Stefan Pierer, der Vorstandsvorsitzenden der Pierer Mobility AG mit den Marken KTM, Husqvarna Motorcycles, GasGas und der Elektro-Fahrradsparte Pexco mit den Marken Husqvarna und R-Raymon), bedauert zwar den Abgang seines Teamleader Pol Espargaró zu Repsol-Honda. Er war aber immer überzeugt, dass der 29-jährige Kämpfer aus Spanien auch in seiner vierten und letzten KTM-Saison aufopfernd kämpfen wird. «Pol will ja auch beweisen, dass er der richtige Fahrer für das künftige Team ist. Und wir werden alles tun, um ihm bis zum letzten Tag das bestmögliche Material zur Verfügung zu stellen.»

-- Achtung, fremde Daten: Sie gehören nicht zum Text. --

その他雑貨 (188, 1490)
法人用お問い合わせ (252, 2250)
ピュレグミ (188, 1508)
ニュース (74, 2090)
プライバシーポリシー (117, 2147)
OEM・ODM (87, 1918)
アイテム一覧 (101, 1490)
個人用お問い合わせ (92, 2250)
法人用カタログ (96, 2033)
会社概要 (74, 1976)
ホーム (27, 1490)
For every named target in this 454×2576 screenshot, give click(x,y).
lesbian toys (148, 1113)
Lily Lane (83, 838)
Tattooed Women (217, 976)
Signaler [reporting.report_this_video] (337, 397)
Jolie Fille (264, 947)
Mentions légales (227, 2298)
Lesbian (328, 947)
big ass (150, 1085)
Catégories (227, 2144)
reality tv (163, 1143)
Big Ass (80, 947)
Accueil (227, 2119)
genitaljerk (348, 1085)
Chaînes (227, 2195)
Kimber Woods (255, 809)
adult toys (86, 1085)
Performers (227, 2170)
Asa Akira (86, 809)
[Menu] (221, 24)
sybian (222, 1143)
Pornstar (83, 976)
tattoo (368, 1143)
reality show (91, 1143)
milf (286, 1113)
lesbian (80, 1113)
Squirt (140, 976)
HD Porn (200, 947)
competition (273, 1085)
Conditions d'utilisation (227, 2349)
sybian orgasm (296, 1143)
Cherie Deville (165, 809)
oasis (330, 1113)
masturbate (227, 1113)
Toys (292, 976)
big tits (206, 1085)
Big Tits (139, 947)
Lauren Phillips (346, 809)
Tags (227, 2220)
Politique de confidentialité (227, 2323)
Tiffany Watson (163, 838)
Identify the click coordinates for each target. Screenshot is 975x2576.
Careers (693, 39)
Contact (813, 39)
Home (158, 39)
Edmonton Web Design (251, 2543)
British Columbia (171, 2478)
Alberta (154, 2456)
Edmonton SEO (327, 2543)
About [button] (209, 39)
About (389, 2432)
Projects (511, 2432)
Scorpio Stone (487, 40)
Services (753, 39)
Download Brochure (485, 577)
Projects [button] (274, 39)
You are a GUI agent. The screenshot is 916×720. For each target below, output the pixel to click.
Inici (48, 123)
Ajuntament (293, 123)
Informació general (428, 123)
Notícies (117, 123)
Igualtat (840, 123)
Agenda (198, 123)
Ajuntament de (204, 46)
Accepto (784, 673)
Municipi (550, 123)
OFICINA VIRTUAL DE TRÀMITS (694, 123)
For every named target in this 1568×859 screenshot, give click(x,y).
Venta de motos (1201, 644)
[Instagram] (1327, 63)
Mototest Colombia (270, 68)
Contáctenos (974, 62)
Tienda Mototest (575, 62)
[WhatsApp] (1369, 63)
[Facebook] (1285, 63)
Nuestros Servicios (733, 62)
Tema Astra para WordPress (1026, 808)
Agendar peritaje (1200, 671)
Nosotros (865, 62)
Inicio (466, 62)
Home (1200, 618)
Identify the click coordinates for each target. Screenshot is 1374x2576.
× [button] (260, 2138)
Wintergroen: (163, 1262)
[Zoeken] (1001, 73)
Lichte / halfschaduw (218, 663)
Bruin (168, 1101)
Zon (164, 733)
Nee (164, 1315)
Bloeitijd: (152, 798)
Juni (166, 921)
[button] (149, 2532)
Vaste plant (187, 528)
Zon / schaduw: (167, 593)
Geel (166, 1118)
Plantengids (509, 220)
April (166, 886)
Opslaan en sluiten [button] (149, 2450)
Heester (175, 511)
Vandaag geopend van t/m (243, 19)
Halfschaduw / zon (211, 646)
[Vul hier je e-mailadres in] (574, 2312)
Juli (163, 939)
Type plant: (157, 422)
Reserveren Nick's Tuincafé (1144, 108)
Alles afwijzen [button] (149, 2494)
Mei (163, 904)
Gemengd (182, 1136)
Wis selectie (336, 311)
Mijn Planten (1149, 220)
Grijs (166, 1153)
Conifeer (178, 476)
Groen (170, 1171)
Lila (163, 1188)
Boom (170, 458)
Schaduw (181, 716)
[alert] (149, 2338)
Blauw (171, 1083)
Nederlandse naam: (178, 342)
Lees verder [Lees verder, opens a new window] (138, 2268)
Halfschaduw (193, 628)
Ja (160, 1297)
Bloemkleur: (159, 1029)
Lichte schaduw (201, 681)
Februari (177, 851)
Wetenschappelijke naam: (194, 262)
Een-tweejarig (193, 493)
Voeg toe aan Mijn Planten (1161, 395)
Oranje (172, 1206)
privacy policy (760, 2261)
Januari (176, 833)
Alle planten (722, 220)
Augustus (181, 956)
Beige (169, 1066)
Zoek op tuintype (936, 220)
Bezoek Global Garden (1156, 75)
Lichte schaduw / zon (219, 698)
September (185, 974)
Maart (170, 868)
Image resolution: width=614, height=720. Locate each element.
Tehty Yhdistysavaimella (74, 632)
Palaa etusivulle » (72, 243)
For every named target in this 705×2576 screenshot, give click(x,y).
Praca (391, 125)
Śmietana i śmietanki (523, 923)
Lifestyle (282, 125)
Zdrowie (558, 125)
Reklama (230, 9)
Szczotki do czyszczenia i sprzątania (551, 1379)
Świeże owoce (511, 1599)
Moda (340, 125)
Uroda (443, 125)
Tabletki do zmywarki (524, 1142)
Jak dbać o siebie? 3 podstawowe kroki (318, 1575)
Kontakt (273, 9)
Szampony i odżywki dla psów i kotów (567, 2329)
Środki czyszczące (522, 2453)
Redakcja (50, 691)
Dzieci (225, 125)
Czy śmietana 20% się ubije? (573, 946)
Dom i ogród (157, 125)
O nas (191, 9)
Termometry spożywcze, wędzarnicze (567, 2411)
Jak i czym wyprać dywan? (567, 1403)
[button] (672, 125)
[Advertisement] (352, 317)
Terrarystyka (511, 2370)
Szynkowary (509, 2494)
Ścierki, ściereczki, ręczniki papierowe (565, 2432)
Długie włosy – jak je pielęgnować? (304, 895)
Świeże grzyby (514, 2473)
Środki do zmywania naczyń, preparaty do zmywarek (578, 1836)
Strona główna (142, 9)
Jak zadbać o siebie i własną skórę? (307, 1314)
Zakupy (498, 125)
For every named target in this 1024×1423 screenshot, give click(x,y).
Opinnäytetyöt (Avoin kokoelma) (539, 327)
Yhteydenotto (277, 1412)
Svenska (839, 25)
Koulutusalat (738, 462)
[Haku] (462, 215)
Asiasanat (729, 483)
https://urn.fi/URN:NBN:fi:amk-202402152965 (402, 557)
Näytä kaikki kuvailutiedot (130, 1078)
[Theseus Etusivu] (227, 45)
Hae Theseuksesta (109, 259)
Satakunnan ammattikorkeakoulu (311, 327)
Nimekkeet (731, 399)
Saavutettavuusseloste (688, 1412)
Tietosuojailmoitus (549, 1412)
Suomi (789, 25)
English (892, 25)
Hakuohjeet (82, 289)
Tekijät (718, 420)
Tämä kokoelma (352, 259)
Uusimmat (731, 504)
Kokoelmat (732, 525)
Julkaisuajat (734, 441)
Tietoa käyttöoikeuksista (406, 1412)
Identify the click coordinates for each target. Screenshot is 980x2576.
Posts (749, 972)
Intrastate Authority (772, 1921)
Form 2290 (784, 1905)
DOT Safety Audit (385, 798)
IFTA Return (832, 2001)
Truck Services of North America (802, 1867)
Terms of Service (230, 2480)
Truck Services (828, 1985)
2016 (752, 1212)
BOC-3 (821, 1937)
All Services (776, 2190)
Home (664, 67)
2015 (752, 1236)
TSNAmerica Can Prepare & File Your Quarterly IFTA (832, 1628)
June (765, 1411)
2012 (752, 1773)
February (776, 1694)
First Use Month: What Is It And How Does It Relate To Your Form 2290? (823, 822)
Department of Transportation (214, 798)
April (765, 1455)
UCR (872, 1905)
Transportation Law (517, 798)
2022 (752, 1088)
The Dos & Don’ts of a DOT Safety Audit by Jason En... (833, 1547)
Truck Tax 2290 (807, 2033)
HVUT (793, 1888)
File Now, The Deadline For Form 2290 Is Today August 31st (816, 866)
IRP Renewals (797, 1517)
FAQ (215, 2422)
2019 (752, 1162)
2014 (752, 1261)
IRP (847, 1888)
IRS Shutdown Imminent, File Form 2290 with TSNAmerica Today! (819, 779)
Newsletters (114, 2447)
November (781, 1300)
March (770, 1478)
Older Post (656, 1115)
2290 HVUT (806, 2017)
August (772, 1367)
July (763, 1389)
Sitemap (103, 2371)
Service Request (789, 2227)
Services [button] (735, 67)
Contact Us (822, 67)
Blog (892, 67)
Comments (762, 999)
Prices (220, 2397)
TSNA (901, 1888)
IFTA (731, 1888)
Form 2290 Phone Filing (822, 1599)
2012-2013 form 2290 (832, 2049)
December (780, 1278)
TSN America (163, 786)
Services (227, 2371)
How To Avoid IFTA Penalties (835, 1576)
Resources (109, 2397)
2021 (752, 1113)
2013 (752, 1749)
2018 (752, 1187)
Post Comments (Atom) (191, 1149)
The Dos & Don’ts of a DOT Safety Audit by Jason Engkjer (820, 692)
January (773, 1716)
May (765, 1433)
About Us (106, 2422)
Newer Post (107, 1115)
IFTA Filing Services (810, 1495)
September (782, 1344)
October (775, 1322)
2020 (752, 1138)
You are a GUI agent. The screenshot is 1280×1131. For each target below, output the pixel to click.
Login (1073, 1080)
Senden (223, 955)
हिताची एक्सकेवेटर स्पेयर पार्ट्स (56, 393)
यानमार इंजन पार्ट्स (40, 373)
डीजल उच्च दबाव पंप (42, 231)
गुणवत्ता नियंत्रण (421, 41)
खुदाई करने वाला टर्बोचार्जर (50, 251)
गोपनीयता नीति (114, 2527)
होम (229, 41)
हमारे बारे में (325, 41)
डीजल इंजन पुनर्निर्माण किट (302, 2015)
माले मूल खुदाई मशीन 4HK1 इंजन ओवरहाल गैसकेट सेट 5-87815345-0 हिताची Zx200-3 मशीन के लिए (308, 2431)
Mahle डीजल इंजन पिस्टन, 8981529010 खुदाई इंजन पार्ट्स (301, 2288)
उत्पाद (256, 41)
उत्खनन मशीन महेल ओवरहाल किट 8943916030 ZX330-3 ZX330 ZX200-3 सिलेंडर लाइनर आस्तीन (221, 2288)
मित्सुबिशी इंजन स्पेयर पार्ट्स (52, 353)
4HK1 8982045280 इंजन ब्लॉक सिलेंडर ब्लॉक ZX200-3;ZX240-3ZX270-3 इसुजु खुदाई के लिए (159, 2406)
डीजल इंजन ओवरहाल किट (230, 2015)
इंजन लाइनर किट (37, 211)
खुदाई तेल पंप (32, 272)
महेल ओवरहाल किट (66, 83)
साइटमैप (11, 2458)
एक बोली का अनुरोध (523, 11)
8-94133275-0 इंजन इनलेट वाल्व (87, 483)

Stefan Pierer verkündete schon vor dem Einstieg von KTM, man werde nicht mit dem Olympischen Gedanken des Dabeiseins begnügen. Er stellte Suzuki immer als leuchtendes Beispiel hin, weil die Japaner bereits im zweiten Jahr nach dem Neueinstieg 2016 mit Maverick Viñales in Silverstone siegten. Damals bekam der Suzuki-GSX-RR-Motor von Pankl Racing in Österreich eine Frischzellenkur, worauf die Motorleistung nichts mehr zu wünschen übrig ließ. Übrigens: Stefan Pierer besaß damals als Großaktionär über die Pierer Industrie AG noch 63 Prozent der Firmenanteile von Pankl Racing.
«Unser Ziel für die MotoGP-Saison 2020 sind einstellige Ergebnisse», hielt Stefan Pierer im Interview mit SPEEDWEEK.com fest. «Ganz klar. Vielleicht ist es da oder dort auch einmal drinnen, dass wir um Podestplätze fighten können. Pol hat es ja beim ersten Jerez-GP nur um 0,9 Sekunden verpasst. Wir haben in diesem Jahr eine ganz ungewöhnliche Saison. Wir haben an fünf Schauplätzen erstmals zwei Rennen hintereinander. Da kannst du dich relativ gut einstellen, was die Datenlage betrifft, weil du eine Woche später eine zweite Gelegenheit hast. Wir haben auch bei den Tests vor dem Re-Start der Saison ermutigende Ergebnisse erzielt. Ich erhoffe mir auch bei den kommenden Rennen einiges.»
Red Bull-KTM musste im Mai den bevorstehenden Abgang von Pol Espargaró verkraften, der mehr als die Hälfte aller Top-Ten-Plätze von KTM in der Königsklasse erzielt hat. KTM hat dann kurz mit Andrea Dovizioso verhandelt, dessen Gagenforderung von ca. 4 Millionen Euro aber in der Coronakrise nicht ins Konzept der Österreicher passte. Deshalb fiel die Wahl auf den letztjährigen WM-Sechsten Danilo Petrucci.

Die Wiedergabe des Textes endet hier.